PROBLEM → In the passage about El Paso border crossings, what daily limit did Mexico's government pledge to keep foreign nationals arriving at the U.S. border under?

The El Paso Sector of the U.S. Border Patrol reported 30,393 migrant encounters in April compared to 30,421 in March, a difference of only 28 apprehensions. In all the Southwest border, surrenders and apprehensions fell by 8,583, or more than 6 percent.

Since Oct. 1, though, El Paso has seen a 41 percent decrease compared to the first seven months of the record Fiscal Year 2023, in which the sector led the country in migrant encounters.

U.S. Customs and Border Protection Acting Commissioner Troy Miller credited the nationwide drop to more enforcement, more deportations and cooperation with other countries.

Mexico was key in the latest downturn.

Foreign Minister Alicia Barcena said at a public event in Mexico City this week that her government has pledged to keep the number of foreign nationals arriving at the U.S. border to fewer than 4,000 a day. Mexico in the past three months has been stepping up enforcement at the border with Guatemala and on cargo trains which large groups of migrants routinely use to travel north.

In Juarez, that enforcement faltered in late April, as hundreds of people arrived at the city across the Rio Grande from El Paso, Texas, by train for three consecutive days. Small but steady groups mostly of Venezuelan migrants were seen surrendering to the U.S. Border Patrol by the border wall after sorting the miles-long Texas barbwire barrier at the river.

Most encounters in April in the El Paso Sector, which includes Hudspeth and El Paso counties in Texas and all the state of New Mexico, involved citizens of countries other than Mexico, Guatemala, Honduras and El Salvador, according to CBP data.

“During the month of May we have recorded an average of 1,000 daily encounters throughout the El Paso Sector,” the U.S. Border Patrol said in a statement to Border Report. “The top five nationalities we encounter are Mexico, Guatemala, Colombia and Venezuela.”

The Border Patrol enforces U.S. immigration law primarily between ports of entry where most illegal crossings take place. The agency says it continues to place migrants with no legal basis to remain in the country in Title 8 proceedings. Those can result in removal and a five-year immigration ban.

PROVIDED DATA →
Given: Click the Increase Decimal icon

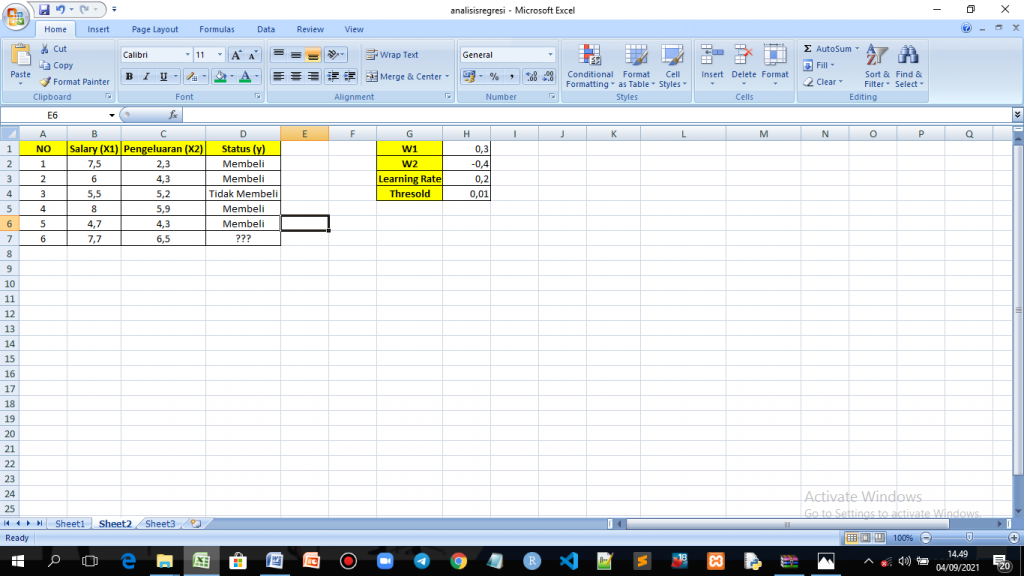Looking at the screenshot, I should pos(532,75).
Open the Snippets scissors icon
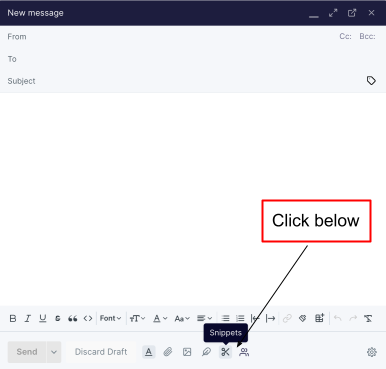Viewport: 386px width, 369px height. pos(225,352)
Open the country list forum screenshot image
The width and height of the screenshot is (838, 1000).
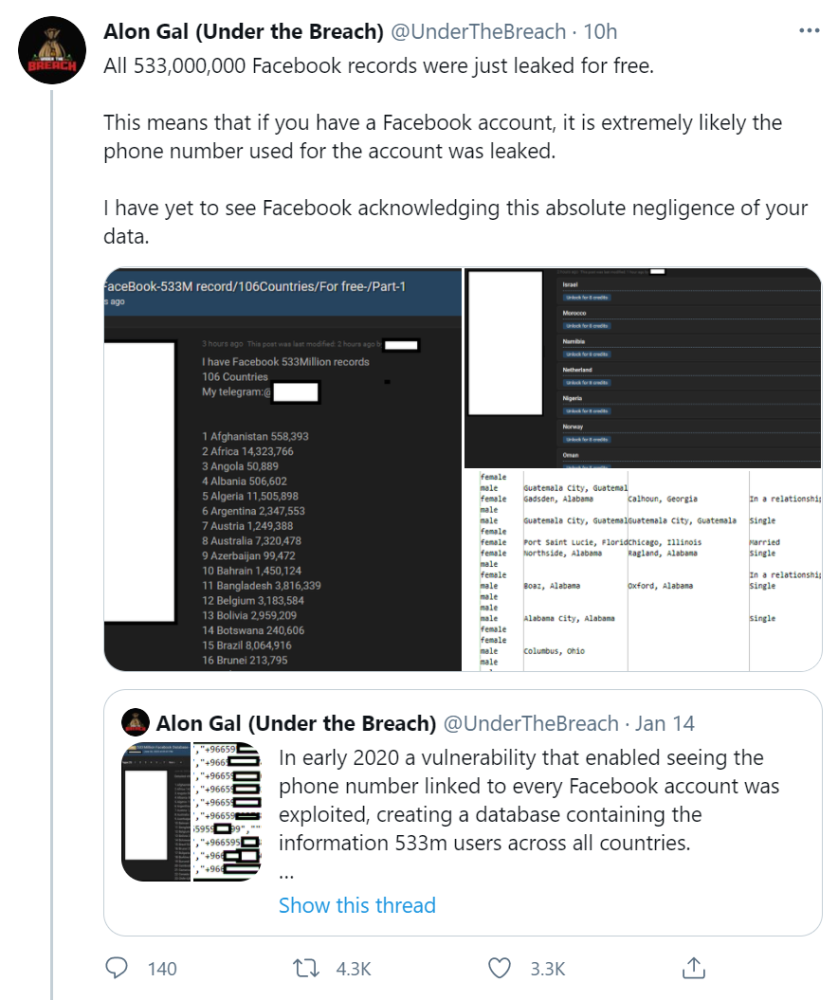click(x=283, y=469)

ANSWER FOR THIS EXERCISE → Fewer than 4,000 a day.